John Stockwell‘s Turistas (Fox Atomic), which shot in mid ’05 for a cost of $10 million, has earned $7,015,358 so far, according to the IMDB, after seven weeks of play. Understandably, Lionsgate UK has retitled it Paradise Lost for its U.K. and Ireland opening on 4.13.07. What’s happened to Stockwell? He was a GenX Curtis Hanson after making crazybeautiful and Blue Crush, a first-rate, emotionally honest surfing movie, but he’s allowed himself to slide into a pseudo-Lionsgate horror B-movie groove, making flicks about half-dressed kids dodging bad guys and killers in sunny climes (Into the Blue, Turistas). I don’t know the backstory, but it seems as if 2002’s Blue Crush was a kind of yin-yang turning point for the guy. It was his biggest financial success ever (it did around $40 million domestic and decently overseas), but poor Stockwell has been in a kind of Blue Crush jail ever since.
“I’ve been in this business a long time, and Adrienne Shelly‘s Waitress could have come to the festival, gotten a standing ovation and remained unsold. And to sell to Searchlight! She hit the jackpot! I tried to explain how great this was to her mother, Elaine, but even while I was talking we both started crying. But [producer] Michael Roiff and I are sure that Adrienne can still hear the laughter somehow and is happy.
“As someone said at her memorial service, Adrienne’s life may have been cut short, but she sure left her mark.” — from Reid Rosefelt‘s tribute to the late actress-director, on zoomin.com.

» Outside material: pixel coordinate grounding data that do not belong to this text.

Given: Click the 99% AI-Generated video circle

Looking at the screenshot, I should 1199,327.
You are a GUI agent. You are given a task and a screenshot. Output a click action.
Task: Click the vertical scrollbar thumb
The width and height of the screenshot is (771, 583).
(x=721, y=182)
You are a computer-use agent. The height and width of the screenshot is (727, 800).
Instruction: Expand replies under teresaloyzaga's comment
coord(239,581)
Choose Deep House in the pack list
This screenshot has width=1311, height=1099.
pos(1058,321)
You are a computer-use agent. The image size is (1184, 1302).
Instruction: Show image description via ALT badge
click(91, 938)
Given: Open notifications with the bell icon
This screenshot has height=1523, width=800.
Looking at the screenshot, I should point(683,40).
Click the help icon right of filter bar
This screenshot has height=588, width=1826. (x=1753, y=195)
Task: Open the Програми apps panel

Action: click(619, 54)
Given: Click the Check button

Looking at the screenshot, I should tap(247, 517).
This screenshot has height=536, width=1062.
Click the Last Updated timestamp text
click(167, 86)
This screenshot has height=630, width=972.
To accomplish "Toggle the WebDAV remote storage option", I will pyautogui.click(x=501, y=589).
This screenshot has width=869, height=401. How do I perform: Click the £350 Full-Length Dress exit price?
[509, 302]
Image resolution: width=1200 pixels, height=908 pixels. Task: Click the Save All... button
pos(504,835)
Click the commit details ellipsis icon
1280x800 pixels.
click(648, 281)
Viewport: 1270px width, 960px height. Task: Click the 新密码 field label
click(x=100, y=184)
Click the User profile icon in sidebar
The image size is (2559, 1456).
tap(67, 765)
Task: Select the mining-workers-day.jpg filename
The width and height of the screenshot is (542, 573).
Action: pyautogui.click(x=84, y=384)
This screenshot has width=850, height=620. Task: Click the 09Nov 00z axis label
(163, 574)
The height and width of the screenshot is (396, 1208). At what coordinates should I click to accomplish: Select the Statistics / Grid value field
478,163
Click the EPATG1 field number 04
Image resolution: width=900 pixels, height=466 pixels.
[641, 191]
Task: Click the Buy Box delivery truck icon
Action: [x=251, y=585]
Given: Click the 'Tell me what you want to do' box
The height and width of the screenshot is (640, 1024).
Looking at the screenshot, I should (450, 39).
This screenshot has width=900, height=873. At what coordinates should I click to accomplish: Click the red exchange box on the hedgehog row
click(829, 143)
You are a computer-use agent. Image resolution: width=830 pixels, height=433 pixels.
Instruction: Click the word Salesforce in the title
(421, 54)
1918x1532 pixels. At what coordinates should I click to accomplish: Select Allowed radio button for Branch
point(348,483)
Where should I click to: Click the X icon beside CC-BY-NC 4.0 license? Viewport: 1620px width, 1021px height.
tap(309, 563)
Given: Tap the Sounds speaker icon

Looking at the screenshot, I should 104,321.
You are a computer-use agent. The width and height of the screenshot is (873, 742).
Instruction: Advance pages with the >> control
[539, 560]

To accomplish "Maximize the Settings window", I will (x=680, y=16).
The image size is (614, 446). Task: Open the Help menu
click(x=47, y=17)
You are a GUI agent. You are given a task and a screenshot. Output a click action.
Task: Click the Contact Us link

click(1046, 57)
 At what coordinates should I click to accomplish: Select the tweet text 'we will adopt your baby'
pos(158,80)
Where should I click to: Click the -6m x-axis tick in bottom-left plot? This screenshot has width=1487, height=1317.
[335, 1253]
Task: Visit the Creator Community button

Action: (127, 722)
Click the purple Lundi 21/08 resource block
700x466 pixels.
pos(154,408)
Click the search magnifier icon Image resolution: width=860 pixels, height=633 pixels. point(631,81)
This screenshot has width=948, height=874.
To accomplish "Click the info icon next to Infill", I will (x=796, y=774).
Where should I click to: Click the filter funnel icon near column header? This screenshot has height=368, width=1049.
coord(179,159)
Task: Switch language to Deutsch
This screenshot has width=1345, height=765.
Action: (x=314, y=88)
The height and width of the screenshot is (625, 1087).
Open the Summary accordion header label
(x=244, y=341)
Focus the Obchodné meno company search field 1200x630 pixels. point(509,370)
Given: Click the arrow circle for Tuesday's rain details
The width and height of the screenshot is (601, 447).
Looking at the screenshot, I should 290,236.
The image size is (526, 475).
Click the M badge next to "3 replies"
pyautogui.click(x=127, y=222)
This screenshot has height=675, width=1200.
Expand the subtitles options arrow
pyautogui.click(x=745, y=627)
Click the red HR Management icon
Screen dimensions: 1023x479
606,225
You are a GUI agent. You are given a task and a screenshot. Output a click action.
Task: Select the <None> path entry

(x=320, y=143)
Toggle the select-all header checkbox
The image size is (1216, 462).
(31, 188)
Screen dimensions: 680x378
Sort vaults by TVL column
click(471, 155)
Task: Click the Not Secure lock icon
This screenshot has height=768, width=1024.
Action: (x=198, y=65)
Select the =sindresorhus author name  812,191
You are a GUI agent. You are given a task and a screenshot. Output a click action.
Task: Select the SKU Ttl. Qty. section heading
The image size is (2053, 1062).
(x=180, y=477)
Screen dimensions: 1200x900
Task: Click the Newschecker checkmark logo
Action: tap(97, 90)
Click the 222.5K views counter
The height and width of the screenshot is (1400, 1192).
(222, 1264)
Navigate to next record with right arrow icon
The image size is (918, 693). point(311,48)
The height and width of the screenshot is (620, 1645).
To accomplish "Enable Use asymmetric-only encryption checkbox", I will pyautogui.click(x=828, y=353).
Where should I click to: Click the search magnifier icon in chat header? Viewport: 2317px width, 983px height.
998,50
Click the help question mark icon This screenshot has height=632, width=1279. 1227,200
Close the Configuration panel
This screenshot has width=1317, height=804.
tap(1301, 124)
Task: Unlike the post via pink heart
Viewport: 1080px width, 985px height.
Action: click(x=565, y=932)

“I think it’s wonderful. I think it is not only an outstanding film, but it has created a genuine cultural shift in how people think about what I believe to be one of the most important issues of our times.” — Sen. Barack Obama commenting on An Inconvenient Truth being nominated for the Best Feature Documentary Oscar.
“What basis is there for everyone seeing Dreamgirls as the biggest Best Picture snub? Dreamgirls never won a critics award, nor was it the top film on all that many, if any, top 10 lists. The only reason to consider it a snub is because its assumed front-runner status was banged into our heads all year long. The real snub, in my mind, went to United 93 and Children of Men.” — A reader named “kbowen.” (Wells to kbowen: Agreed.)